2.7.Ten tweede kan naar het oordeel van de kantonrechter niet nu reeds tot een eindbeslissing over de eventuele aansprakelijkheid van het [verweerster 1] worden gekomen, aangezien daarvoor nadere bewijslevering en/of deskundigenonderzoek noodzakelijk wordt geacht. Zo houdt partijen immers onder meer verdeeld de gang van zaken met betrekking tot zowel het lichamelijk onderzoek van [verzoekster] op de dag voorafgaand aan de eerste operatie als dat onderzoek direct voorafgaand aan deze operatie. Daarnaast kan uit de rapportages van de ten processe bedoelde deskundigen en de uitspraken van het RGT en het CTG niet worden vastgesteld of zowel [B], [C] als [D] voorafgaande aan de eerste operatie nu de op 12 december 2005 verwijderde tumor of het op 22 november 2005 verwijderde weefsel hebben gevoeld. Ten slotte acht de kantonrechter het navolgende nog van belang.
2.8.Dat het niet de bedoeling van de wettelijke regeling is dat wordt beslist op een verzoek als door [verzoekster] gedaan blijkt ook wel uit de artikelen 1019bb gezien in samenhang met artikel 1019cc Rv. Hoger beroep tegen de in het kader van een deelgeschil gegeven beslissing is uitgesloten. Slechts nadat in principale is geprocedeerd over het geschil met betrekking tot de aansprakelijkheid, kan van een beschikking op grond van de deelgeschilregeling hoger beroep worden ingesteld. De wetgever gaat dus heel nadrukkelijk uit van het nemen van een beslissing waarna partijen nader onderhandelen of zo nodig procederen over de resterende geschilpunten.
2.9.Gelet op hetgeen hiervoor is overwogen zal het verzoek onder sub a. worden afgewezen.
2.10. Ter zake van de onder sub c. gevorderde proceskosten geldt het volgende. Naar het oordeel van de rechtbank is onvoldoende gebleken dat de deelgeschilprocedure volstrekt onnodig of onterecht is ingesteld. Ondanks de afwijzing van het verzoek dient op de voet van artikel 1019aa Rv aldus een begroting plaats te vinden van de kosten bij de behandeling van het verzoek.
Daarbij dient de rechter de zogenaamde dubbele redelijkheidstoets te hanteren: het dient redelijk te zijn dat deze kosten zijn gemaakt en de hoogte van deze kosten dient eveneens redelijk te zijn. Dit betekent dat indien een deelgeschilprocedure onnodig of onterecht is ingesteld, de kosten daarvan niet voor vergoeding in aanmerking komen.”(TK 2007-2008, 31 518, nr. 3, p. 12.).
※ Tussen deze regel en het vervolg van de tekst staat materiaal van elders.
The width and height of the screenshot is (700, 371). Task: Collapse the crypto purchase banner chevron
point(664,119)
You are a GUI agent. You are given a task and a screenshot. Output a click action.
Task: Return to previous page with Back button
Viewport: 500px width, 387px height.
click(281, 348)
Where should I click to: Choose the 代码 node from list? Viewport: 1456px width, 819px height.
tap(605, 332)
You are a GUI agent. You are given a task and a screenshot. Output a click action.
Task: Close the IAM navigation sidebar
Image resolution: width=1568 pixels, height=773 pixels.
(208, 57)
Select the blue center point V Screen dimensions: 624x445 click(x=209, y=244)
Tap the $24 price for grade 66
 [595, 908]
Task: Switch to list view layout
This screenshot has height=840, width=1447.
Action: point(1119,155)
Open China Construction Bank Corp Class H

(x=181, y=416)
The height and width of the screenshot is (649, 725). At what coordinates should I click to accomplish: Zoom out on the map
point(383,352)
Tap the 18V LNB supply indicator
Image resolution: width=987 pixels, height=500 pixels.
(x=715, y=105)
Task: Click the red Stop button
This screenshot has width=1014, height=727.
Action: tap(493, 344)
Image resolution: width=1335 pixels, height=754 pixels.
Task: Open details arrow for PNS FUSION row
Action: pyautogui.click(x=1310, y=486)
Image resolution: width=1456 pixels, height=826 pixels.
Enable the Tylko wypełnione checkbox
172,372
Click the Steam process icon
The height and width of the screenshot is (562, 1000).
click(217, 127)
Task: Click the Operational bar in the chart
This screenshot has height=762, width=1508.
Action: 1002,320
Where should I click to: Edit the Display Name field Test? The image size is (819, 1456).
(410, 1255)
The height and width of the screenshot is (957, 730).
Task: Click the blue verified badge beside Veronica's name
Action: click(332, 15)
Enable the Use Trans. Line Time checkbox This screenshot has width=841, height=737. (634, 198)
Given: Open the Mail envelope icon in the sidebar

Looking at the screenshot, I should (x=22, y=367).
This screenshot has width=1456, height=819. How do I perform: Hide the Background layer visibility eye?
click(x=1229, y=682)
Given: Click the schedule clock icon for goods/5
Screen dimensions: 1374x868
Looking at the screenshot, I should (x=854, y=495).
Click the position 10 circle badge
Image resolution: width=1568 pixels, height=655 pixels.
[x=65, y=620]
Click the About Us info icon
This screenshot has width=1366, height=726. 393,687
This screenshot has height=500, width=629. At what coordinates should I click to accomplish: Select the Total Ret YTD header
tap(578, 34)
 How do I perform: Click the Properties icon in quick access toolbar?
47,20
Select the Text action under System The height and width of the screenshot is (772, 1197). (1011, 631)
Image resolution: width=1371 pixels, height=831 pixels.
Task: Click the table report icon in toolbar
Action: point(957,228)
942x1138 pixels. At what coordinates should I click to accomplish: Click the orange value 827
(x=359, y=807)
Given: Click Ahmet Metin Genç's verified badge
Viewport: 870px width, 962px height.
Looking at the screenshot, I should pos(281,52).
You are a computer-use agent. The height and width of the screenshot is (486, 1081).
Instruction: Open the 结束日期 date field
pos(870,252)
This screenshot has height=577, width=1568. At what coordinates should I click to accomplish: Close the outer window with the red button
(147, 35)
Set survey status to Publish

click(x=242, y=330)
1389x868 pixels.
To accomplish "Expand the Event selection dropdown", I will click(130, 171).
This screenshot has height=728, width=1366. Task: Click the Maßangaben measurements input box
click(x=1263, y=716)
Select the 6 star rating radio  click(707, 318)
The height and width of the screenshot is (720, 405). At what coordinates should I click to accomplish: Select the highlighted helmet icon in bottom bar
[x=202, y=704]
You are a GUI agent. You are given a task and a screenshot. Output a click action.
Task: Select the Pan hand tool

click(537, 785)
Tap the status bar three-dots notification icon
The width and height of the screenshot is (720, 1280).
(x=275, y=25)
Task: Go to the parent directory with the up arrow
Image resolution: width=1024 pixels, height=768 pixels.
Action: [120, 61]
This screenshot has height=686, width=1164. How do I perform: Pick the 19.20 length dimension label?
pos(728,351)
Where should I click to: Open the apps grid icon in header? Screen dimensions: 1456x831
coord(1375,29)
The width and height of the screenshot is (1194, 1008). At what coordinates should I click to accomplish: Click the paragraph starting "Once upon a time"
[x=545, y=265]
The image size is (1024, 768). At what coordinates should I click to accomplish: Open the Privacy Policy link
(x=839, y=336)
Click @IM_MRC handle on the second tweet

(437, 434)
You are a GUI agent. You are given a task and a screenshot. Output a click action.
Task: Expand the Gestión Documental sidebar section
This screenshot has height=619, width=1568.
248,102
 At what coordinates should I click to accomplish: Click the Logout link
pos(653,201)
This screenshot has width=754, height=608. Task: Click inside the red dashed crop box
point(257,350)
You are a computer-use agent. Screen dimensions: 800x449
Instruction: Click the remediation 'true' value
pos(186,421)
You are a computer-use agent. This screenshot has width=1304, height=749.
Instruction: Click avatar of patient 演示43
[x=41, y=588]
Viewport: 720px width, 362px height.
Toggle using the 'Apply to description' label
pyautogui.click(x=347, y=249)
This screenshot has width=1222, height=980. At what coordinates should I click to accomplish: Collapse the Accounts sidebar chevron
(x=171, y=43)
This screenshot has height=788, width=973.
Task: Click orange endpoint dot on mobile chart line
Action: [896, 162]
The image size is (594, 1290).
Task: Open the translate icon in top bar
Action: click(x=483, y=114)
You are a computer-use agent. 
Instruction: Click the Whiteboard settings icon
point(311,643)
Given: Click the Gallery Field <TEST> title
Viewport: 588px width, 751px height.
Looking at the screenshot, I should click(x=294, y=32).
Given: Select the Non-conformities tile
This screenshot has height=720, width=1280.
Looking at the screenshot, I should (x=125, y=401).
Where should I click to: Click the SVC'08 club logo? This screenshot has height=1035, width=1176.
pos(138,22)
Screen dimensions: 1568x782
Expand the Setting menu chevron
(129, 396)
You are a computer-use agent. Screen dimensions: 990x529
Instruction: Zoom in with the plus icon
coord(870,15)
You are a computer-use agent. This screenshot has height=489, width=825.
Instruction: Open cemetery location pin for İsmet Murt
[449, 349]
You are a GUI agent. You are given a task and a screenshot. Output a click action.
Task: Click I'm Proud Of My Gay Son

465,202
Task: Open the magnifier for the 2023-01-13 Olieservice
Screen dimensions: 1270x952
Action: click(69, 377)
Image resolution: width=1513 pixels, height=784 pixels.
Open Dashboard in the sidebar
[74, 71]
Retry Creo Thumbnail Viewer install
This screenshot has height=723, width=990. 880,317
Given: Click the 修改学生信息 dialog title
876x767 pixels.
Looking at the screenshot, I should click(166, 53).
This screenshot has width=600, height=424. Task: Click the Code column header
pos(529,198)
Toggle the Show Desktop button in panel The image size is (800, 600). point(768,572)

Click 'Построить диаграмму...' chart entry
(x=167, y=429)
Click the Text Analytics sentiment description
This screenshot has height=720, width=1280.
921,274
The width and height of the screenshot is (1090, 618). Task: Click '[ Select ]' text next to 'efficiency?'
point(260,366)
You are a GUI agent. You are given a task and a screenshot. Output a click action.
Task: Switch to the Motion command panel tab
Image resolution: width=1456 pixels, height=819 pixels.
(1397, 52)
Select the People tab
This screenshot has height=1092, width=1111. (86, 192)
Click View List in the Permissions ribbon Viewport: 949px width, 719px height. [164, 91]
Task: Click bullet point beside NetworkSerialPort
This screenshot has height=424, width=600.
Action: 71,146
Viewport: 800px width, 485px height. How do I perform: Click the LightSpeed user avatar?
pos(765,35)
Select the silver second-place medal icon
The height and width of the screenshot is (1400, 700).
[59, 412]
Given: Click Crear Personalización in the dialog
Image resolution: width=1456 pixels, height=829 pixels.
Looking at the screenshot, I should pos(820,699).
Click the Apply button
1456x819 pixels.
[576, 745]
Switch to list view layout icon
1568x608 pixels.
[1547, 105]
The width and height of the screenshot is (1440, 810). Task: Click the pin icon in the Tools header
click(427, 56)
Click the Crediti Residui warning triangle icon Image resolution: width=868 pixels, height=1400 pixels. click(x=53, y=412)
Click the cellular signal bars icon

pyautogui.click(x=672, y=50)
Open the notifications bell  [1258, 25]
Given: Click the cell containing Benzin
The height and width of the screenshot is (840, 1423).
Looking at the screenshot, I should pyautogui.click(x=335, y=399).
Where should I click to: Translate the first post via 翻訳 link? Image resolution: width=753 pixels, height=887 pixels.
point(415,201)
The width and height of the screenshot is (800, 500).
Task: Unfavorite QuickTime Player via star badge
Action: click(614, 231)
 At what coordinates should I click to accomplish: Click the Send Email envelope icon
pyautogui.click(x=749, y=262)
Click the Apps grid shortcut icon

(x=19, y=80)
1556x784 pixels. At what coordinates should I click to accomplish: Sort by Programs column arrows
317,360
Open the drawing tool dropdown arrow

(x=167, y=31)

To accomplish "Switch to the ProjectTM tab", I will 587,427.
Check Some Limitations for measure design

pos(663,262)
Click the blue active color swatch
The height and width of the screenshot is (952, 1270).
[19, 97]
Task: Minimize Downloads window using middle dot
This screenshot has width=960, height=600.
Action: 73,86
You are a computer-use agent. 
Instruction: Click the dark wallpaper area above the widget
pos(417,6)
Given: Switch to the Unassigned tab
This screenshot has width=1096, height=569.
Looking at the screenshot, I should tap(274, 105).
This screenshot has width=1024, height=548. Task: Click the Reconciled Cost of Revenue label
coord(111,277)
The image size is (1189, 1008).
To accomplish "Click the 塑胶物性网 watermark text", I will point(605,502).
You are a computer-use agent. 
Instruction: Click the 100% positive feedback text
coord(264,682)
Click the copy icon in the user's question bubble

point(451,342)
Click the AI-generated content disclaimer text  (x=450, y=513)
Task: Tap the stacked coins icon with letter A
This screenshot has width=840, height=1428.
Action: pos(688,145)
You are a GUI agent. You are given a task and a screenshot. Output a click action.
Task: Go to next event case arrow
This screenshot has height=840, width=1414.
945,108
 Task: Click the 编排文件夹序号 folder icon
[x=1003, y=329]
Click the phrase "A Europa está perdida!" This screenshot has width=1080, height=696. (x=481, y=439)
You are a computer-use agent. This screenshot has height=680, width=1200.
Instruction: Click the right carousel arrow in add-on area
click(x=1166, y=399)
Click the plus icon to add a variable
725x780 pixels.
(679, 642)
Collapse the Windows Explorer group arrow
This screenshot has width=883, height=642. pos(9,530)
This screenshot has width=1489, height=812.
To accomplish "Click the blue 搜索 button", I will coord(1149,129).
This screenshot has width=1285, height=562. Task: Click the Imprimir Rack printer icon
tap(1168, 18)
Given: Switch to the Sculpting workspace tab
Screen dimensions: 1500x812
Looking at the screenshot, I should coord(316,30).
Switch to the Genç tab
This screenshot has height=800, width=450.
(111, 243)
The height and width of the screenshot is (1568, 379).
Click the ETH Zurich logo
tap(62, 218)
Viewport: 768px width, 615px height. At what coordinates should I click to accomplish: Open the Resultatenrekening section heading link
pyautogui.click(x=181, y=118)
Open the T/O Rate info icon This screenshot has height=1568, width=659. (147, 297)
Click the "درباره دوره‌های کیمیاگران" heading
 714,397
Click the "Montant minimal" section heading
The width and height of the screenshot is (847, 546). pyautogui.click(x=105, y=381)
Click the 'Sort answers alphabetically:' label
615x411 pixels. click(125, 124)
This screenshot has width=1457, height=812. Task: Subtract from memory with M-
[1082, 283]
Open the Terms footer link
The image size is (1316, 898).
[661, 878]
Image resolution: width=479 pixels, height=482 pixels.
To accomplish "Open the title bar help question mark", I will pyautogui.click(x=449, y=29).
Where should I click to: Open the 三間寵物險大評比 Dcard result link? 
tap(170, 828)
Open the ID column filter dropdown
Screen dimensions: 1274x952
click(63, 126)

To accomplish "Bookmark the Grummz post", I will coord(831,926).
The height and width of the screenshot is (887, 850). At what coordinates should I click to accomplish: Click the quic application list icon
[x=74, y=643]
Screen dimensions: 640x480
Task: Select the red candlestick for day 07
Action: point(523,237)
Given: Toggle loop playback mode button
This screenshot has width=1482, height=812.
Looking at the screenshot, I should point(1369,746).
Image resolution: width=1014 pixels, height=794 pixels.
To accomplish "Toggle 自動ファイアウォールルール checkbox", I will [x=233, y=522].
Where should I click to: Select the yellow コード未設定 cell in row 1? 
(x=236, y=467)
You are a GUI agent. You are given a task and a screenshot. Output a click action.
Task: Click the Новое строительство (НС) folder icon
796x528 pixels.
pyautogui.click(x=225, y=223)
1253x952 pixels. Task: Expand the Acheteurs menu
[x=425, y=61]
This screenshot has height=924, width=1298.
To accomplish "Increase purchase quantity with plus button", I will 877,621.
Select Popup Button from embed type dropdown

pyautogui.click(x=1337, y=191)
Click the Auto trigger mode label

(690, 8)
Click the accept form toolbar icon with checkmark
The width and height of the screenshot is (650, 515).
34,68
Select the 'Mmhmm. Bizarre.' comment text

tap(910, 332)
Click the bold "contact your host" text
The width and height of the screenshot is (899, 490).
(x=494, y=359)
2.11.Bij gebreke van een opgave door [verzoekster] van de daadwerkelijk gemaakte kosten die verband houden met deze procedure, zal de kantonrechter deze kosten begroten op het bedrag van de inmiddels verschenen proceskosten, zijnde een bedrag van € 75,00 aan vastrecht en (2 punten á € 250,00) € 500,00 aan salaris-gemachtigde.
2.12.Nu de aansprakelijkheid van het [verweersters] in deze procedure niet in rechte is komen vast te staan, is de verzochte veroordeling van het [verweersters] tot betaling van voormelde kosten aan [verzoekster] niet toewijsbaar.